··· Text passage

Data on the Canadian GI workforce is necessary to ensure that human resources are sufficient to meet needs, to plan recruitment, to anticipate retirement, and to allow advocacy for a sufficient number of trainees to enter residency training. In order for information to be available year over year, a method needs to be developed to allow consistent capture of the data. A number of databases exist, but they measure different aspects of gastroenterology practice and produce differing numbers.
The purpose of this review is to explain the parameters which each database captures, to show the resultant estimates, and to suggest a method for annual capture of numbers without the need for the commission of customized Canadian GI reports.
Who is a Gastroenterologist?
The definition of a gastroenterologist is difficult, since many of the skills, and much of the knowledge, involved in the care of patients with digestive disease is not exclusive to GI specialists. This issue of definition results in a lack of agreement between the databases, which capture GI workforce numbers.
For example, the definition of a gastroenterologist as someone with internal medicine and subspecialty training in digestive disease who provides care for patients throughout the spectrum of cancer care and prevention, nutrition, liver disease, IBD and emergency care might be ideal but would exclude many leaders in the field.

······

▶ _Things to do_
- A) For each statement, answer yes or no as to whether it agrees with the GI workforce passage, and quote the words of the passage that decide it. (i) The existing databases produce the same numbers for the GI workforce. (ii) The skills and knowledge involved in caring for patients with digestive disease are not limited to GI specialists. (iii) The method the review proposes for annual capture of numbers depends on commissioning customized Canadian GI reports.
- B) Update the part of the GI workforce passage that opens with the words containing "Who is a Gastroenterologist?" and closes with "GI workforce numbers.", changing "definition" to "description" wherever it occurs there.

··· Provided data

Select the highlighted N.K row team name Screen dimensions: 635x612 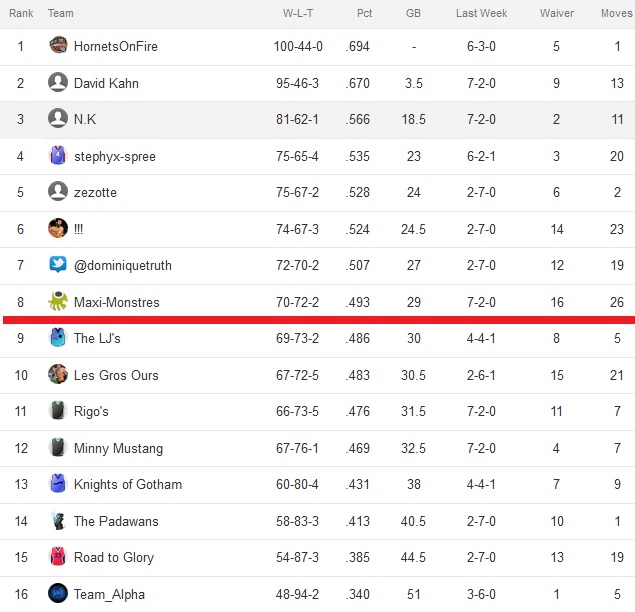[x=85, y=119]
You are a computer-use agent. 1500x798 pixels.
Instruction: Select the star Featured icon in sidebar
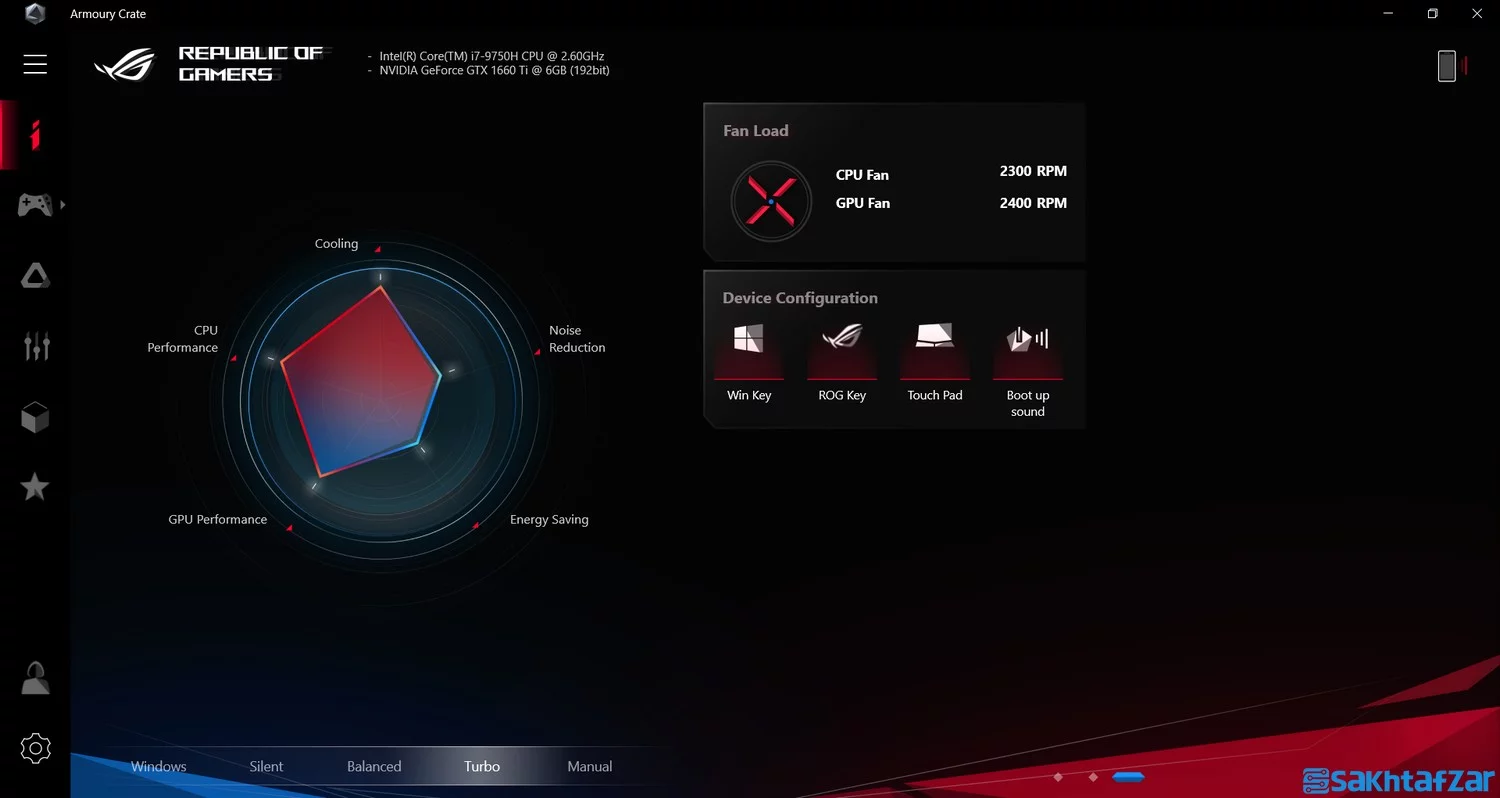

······

▶ _Task responses_
- A)
(i) No: "they measure different aspects of gastroenterology practice and produce differing numbers."
(ii) Yes: "many of the skills, and much of the knowledge, involved in the care of patients with digestive disease is not exclusive to GI specialists."
(iii) No: "without the need for the commission of customized Canadian GI reports."

- B)
Who is a Gastroenterologist?
The description of a gastroenterologist is difficult, since many of the skills, and much of the knowledge, involved in the care of patients with digestive disease is not exclusive to GI specialists. This issue of description results in a lack of agreement between the databases, which capture GI workforce numbers.